Heart Failure is a disease of epidemic proportions. The impact of this new epidemic poses a significant burden on the patients and the society. Many novel therapeutic approaches have emerged and are continuing to evolve, with many exciting possibilities for the future. But with existing contemporary pharmacological therapy for heart failure, prognosis is still fairly poor.

Whereas heart failure was previously synonymous with pump failure (so-called “systolic heart failure”), it is now known that heart failure can occur in the presence of normal pump function or preserved left ventricular (LV) ejection fraction—the syndrome of “heart failure with preserved ejection fraction (HFPEF)”, also popularly called “diastolic heart failure.”

In fact, epidemiologic studies have shown that HFPEF comprises half of all heart failure cases.
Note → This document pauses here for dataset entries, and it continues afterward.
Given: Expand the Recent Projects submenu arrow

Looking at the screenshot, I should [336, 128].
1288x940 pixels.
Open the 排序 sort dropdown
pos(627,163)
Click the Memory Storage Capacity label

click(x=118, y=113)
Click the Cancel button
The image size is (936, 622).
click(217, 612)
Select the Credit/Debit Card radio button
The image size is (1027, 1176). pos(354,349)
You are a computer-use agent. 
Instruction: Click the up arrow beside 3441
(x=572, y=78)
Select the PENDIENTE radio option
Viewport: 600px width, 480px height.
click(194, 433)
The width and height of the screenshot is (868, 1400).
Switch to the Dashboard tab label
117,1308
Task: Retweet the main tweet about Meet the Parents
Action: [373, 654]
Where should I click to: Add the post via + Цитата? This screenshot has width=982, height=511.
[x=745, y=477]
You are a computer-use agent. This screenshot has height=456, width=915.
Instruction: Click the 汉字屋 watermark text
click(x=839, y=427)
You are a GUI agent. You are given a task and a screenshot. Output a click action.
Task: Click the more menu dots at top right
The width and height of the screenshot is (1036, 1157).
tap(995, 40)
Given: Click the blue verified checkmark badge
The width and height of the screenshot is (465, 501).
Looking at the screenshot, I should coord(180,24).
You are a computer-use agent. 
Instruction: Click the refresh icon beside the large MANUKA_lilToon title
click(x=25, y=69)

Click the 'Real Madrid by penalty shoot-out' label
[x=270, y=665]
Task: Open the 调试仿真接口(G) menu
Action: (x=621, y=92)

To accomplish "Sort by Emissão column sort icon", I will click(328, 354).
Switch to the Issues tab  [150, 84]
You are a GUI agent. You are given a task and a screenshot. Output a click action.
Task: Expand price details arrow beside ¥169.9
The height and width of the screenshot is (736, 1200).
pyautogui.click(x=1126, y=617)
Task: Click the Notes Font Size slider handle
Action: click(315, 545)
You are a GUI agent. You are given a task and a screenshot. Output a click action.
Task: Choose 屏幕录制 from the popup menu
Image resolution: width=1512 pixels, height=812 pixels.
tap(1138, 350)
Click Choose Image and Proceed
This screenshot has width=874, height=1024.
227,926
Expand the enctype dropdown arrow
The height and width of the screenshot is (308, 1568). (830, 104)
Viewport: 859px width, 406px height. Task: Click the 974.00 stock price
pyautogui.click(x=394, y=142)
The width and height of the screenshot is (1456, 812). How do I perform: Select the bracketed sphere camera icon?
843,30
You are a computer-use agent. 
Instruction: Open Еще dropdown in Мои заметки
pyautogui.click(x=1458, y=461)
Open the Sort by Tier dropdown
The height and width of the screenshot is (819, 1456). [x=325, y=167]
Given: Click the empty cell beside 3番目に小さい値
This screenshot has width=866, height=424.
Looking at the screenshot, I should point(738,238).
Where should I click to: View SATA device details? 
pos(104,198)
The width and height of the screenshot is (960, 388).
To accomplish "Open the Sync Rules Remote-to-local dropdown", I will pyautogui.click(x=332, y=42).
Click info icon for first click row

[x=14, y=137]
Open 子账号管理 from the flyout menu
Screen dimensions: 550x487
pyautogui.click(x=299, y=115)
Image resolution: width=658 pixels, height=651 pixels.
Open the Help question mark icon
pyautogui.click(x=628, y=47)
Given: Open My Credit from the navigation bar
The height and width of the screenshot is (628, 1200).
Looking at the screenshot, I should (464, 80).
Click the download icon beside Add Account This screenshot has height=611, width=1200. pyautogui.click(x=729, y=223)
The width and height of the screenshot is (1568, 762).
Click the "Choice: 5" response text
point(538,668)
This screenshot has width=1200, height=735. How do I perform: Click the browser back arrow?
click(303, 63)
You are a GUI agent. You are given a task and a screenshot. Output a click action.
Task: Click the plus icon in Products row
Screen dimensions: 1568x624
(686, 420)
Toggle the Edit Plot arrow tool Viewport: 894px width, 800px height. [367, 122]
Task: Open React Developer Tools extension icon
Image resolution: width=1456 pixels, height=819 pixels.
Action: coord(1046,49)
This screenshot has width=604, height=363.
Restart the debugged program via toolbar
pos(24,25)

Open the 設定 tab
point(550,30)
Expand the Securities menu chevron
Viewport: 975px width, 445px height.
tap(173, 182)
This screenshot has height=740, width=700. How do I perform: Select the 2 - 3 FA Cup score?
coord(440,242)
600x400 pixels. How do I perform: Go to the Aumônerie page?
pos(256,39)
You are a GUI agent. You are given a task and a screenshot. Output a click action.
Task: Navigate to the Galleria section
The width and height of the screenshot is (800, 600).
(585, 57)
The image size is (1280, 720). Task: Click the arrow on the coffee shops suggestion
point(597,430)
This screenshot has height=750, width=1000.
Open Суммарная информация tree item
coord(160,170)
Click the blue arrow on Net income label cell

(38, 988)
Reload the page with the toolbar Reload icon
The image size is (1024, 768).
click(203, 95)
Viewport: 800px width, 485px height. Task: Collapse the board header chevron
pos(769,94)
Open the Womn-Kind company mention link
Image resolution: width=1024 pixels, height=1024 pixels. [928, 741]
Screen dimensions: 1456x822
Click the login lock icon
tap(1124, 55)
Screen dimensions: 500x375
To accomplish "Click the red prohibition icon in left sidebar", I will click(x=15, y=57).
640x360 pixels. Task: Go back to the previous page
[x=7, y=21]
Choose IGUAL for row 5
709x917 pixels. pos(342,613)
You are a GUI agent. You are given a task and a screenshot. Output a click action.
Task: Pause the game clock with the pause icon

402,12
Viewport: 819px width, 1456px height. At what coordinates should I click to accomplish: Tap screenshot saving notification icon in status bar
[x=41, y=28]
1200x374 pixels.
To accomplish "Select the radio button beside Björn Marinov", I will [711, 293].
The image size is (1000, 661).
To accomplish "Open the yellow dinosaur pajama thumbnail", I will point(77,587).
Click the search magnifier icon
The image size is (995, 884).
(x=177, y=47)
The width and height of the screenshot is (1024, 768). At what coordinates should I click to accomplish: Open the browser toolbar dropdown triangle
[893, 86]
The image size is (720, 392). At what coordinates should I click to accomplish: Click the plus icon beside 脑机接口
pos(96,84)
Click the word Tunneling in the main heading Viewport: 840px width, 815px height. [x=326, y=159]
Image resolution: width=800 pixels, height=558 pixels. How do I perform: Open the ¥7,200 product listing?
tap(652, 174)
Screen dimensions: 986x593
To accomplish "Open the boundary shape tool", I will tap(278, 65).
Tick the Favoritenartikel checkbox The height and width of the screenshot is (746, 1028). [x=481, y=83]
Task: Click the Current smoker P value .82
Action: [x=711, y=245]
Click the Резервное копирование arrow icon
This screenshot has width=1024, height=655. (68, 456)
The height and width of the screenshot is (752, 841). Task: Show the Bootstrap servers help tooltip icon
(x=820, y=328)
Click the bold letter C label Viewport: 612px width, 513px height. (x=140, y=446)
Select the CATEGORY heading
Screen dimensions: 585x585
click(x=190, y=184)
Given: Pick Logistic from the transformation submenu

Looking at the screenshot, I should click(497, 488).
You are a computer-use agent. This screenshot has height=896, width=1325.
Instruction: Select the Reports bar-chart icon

Compared to heart failure with reduced ejection fraction (HFREF), the overall survival in HFPEF may be better, however in patients following hospitalization for heart failure, the reported outcomes in HFPEF in terms of mortality and rehospitalization rates are similarly poor.

Yet in sharp contrast to the wealth of proven therapies for heart failure with HFREF, trials of conventional heart failure medications have been inconclusive in HFPEF and there is, to date, no therapy proven to reduce mortality in HFPEF. A greater understanding of the distinct pathophysiologic processes in HFPEF is key for the development of novel therapeutic approaches.

Long-term management of HFPEF focuses on the management of a specific cause (hypertension, diabetes, myocardial ischemia), modification of factors that affect the diastolic function (heart rate, blood pressure, circulating blood volume), and symptom reduction.

With better understanding of the pathophysiology of HFPEF, novel treatment strategies are emerging. Among these are agents that enhance cellular cyclic guanosine monophosphate signaling such as soluble guanylate cyclase stimulators, mineralocorticoid receptor antagonists , angiotensin receptor neprilysin inhibitors, and sodium glucose cotransporter type 2 inhibitors.